__DO THIS__: How many lines in the listing below contain the string "Select"? Case counts, and the reply should be the number alone.

Listing for pointing at text and on-screen items
-- -- --

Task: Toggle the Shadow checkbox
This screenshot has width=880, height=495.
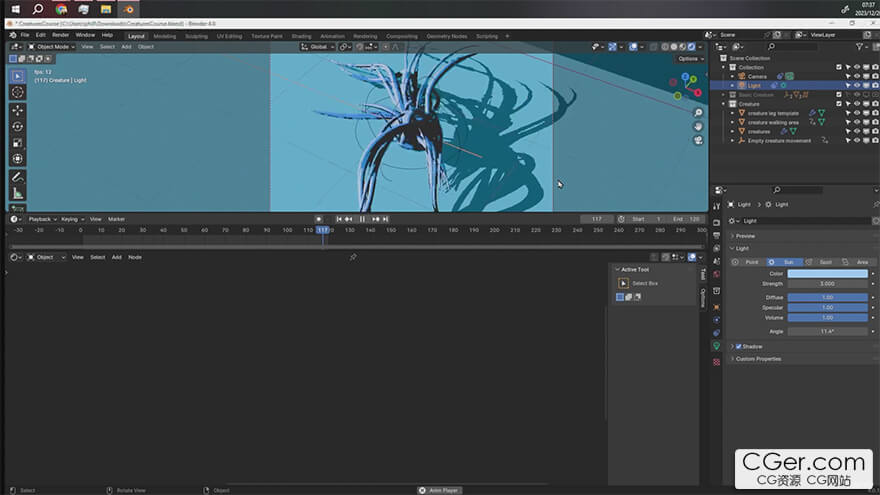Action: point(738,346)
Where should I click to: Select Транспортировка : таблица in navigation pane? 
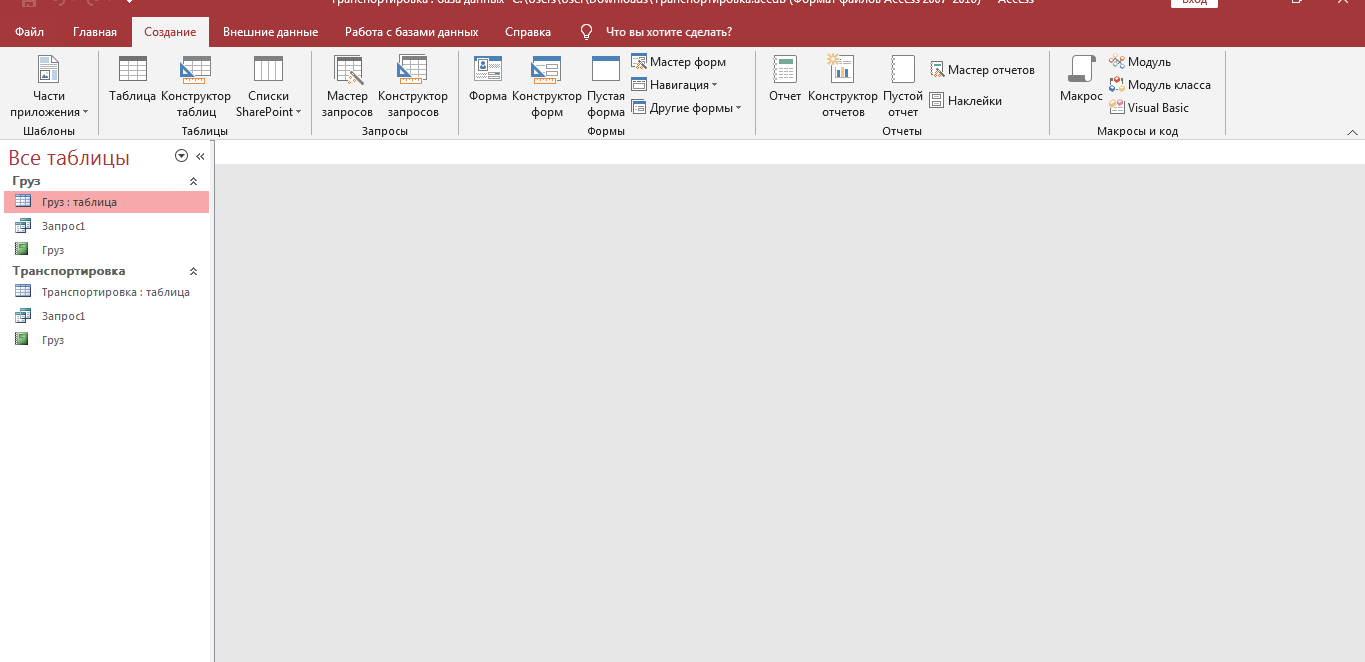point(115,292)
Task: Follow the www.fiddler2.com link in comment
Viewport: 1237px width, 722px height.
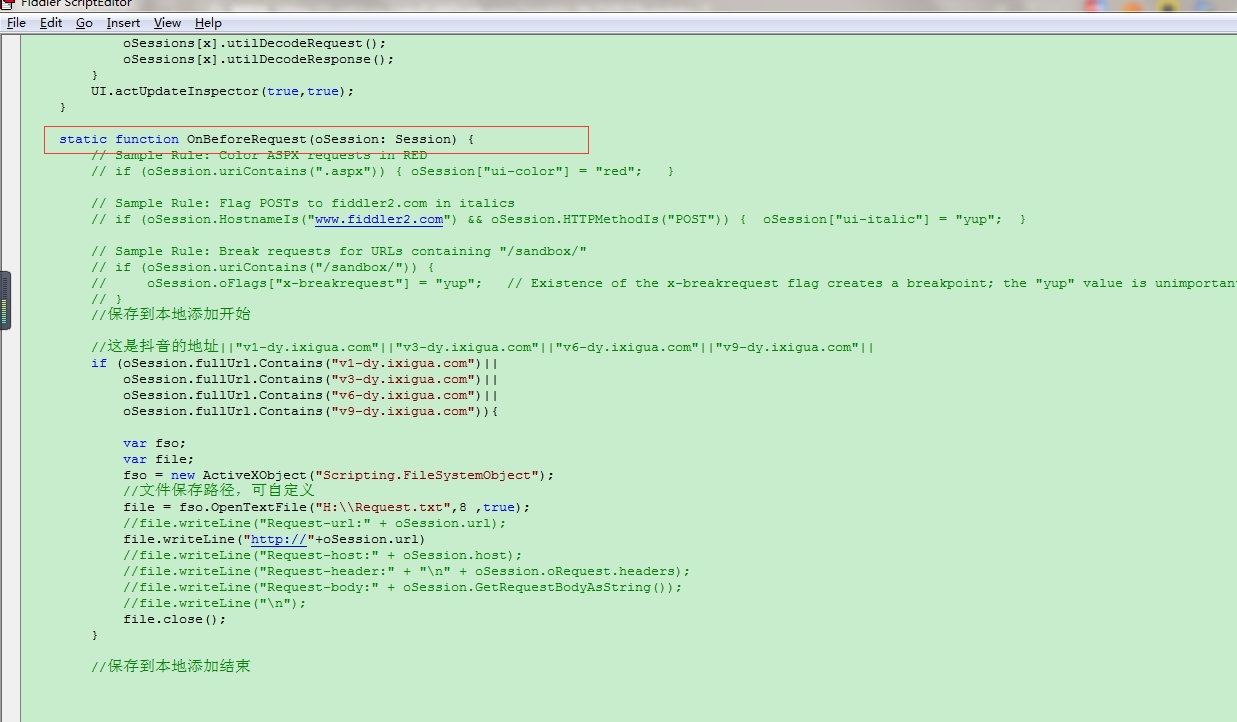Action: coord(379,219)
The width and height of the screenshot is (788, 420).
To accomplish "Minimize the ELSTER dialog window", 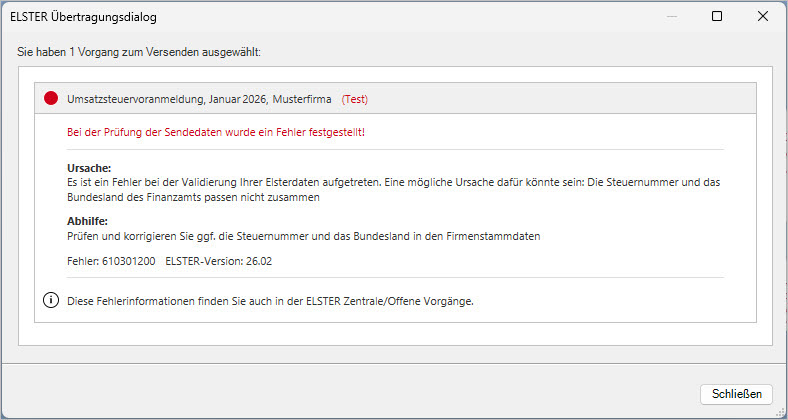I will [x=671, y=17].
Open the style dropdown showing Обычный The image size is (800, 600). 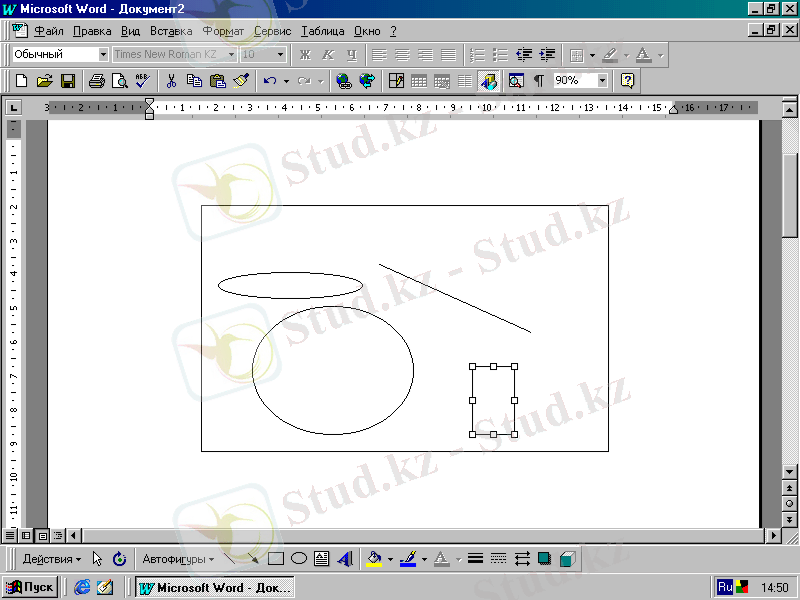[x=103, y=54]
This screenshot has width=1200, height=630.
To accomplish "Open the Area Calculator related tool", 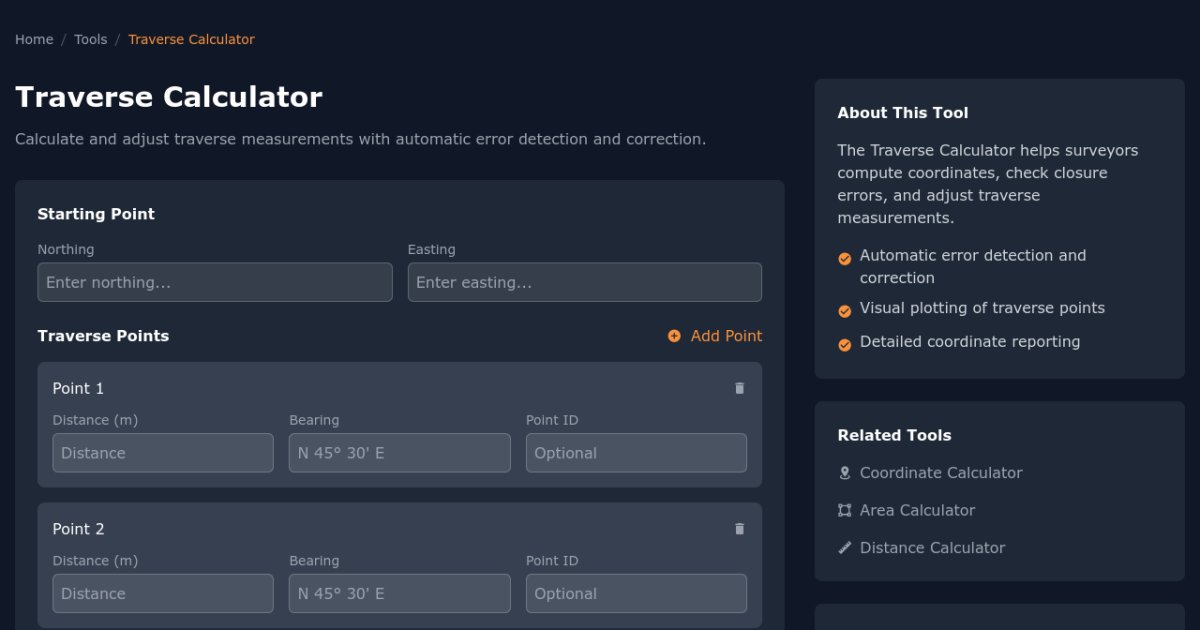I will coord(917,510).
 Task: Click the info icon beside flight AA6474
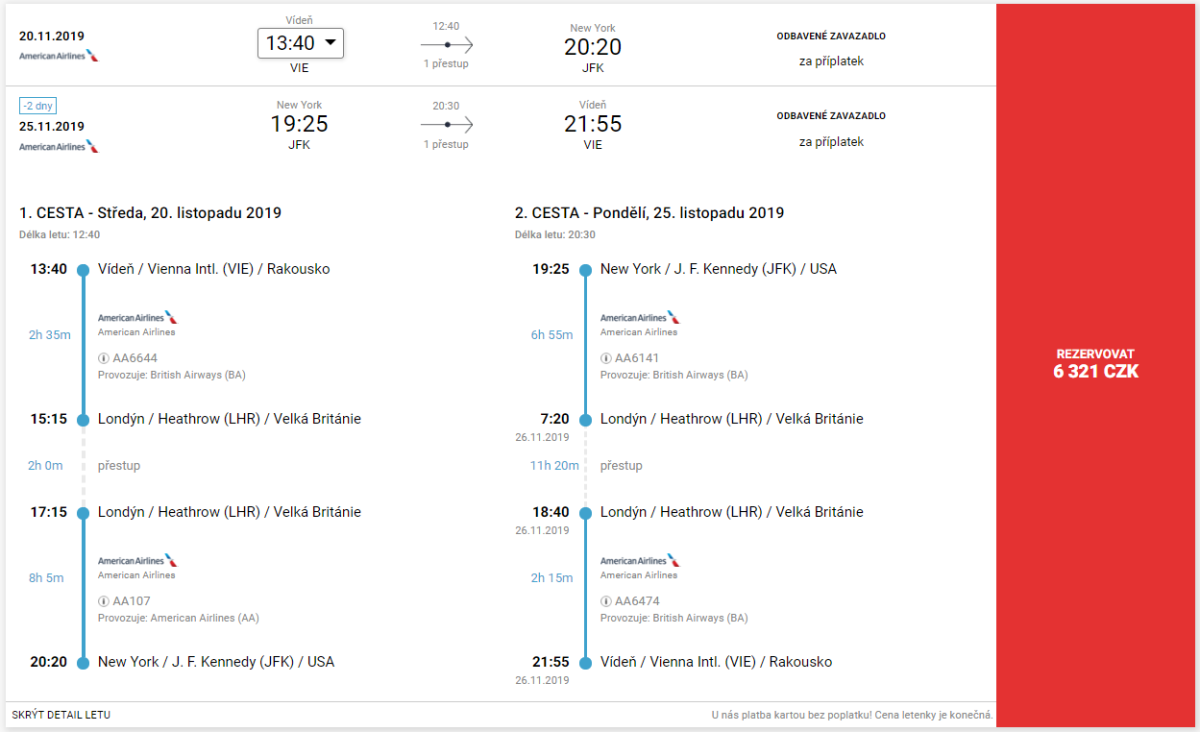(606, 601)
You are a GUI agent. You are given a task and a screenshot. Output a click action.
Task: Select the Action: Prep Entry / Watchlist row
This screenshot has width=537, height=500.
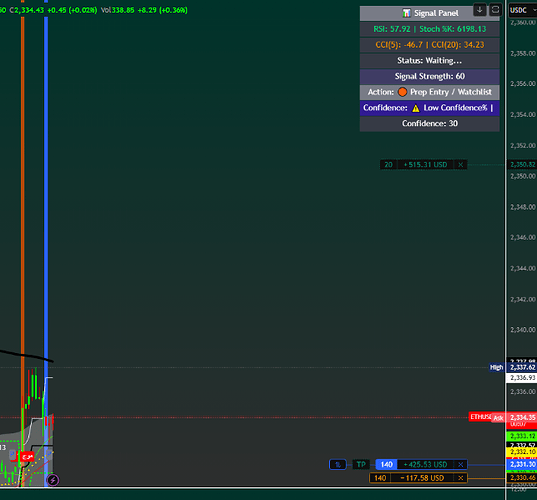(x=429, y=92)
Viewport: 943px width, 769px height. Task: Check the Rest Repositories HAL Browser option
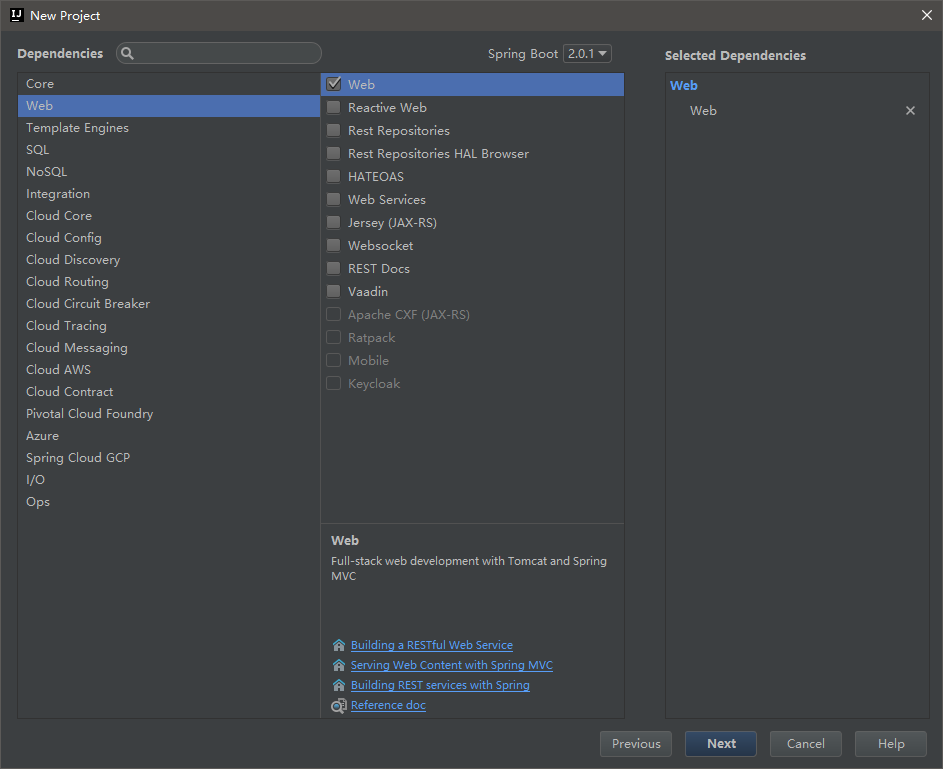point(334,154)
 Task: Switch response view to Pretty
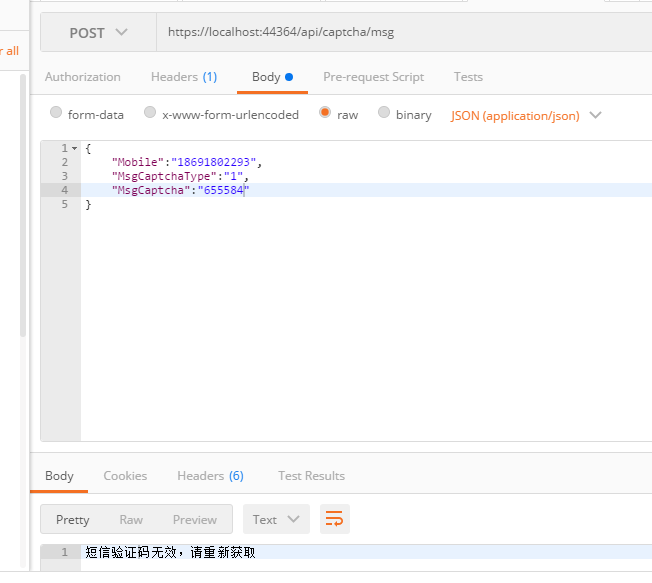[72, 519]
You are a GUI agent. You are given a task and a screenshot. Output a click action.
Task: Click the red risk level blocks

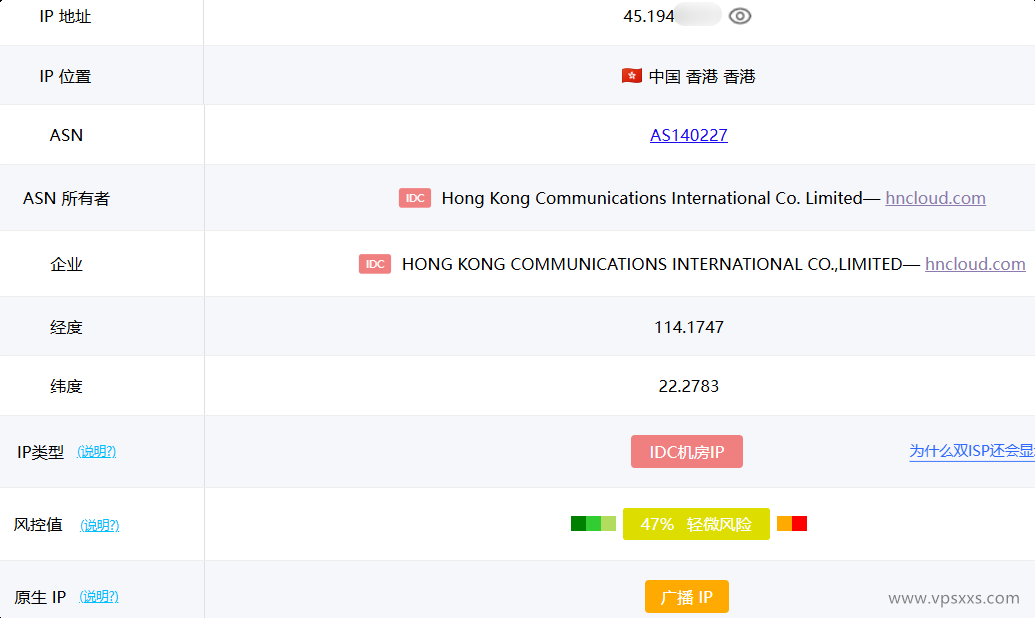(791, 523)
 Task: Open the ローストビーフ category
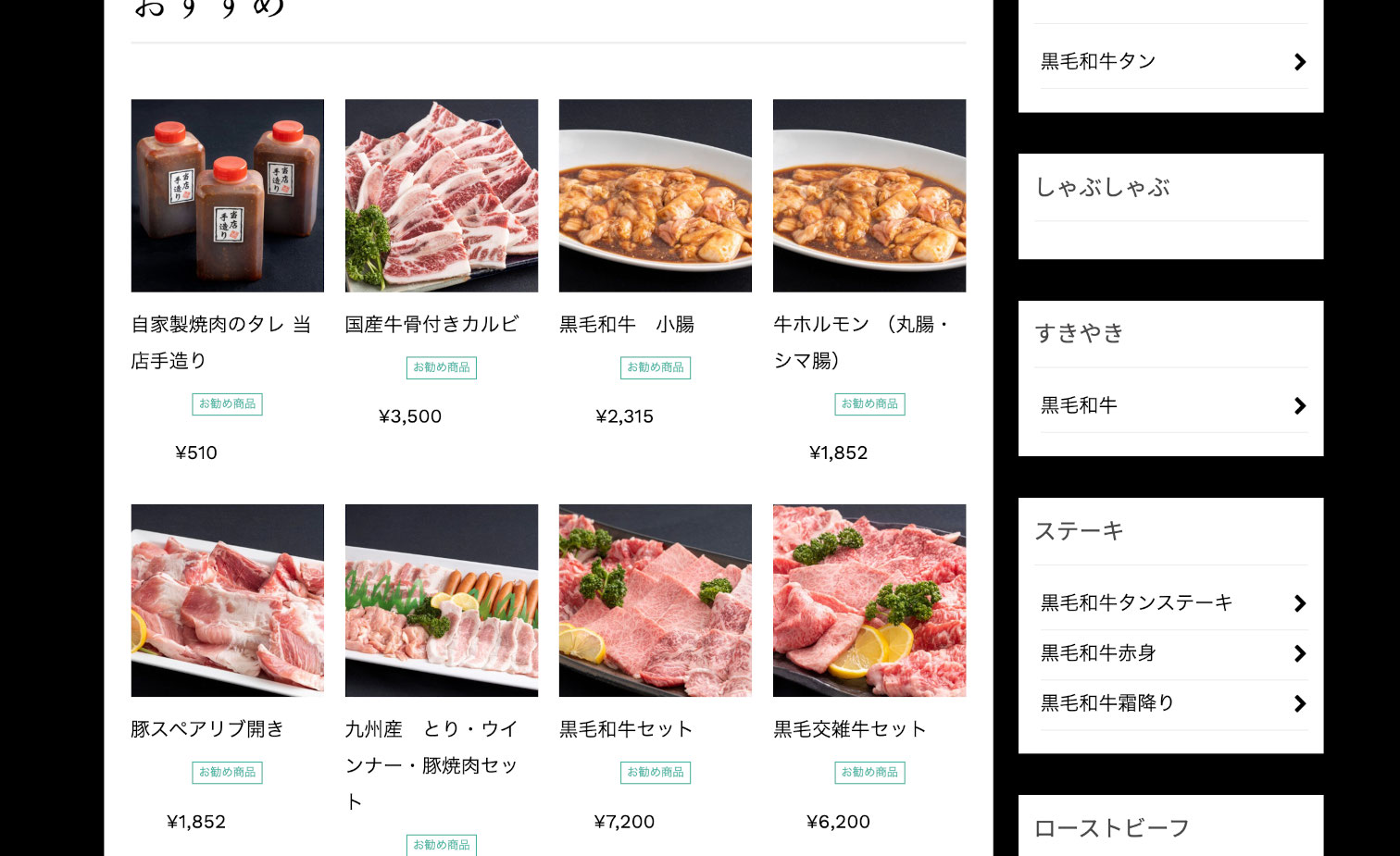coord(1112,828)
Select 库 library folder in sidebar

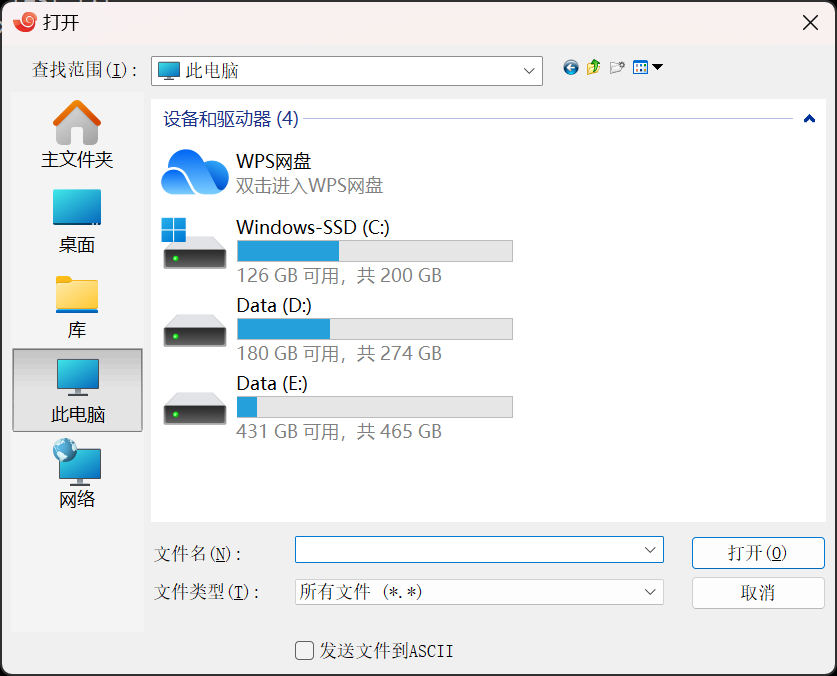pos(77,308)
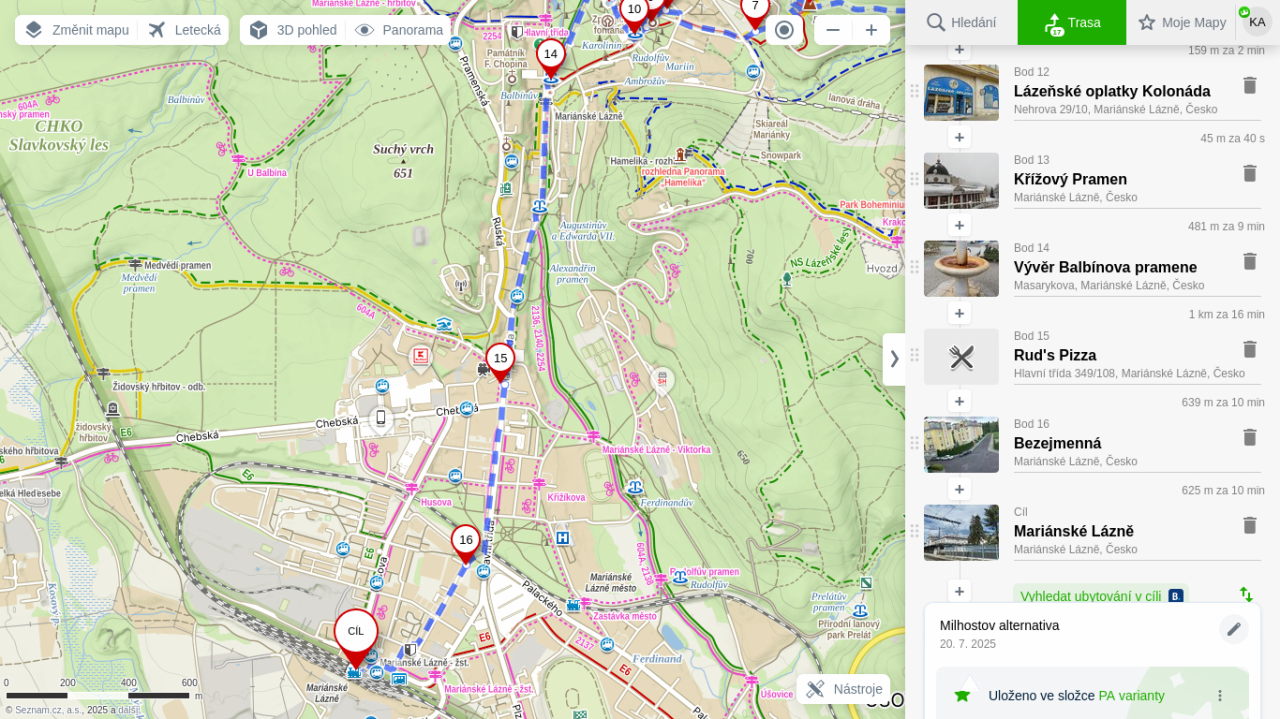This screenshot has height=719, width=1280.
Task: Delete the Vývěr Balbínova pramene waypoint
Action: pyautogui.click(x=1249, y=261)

-- -- --

__ANSWER TO THIS EXERCISE__: 3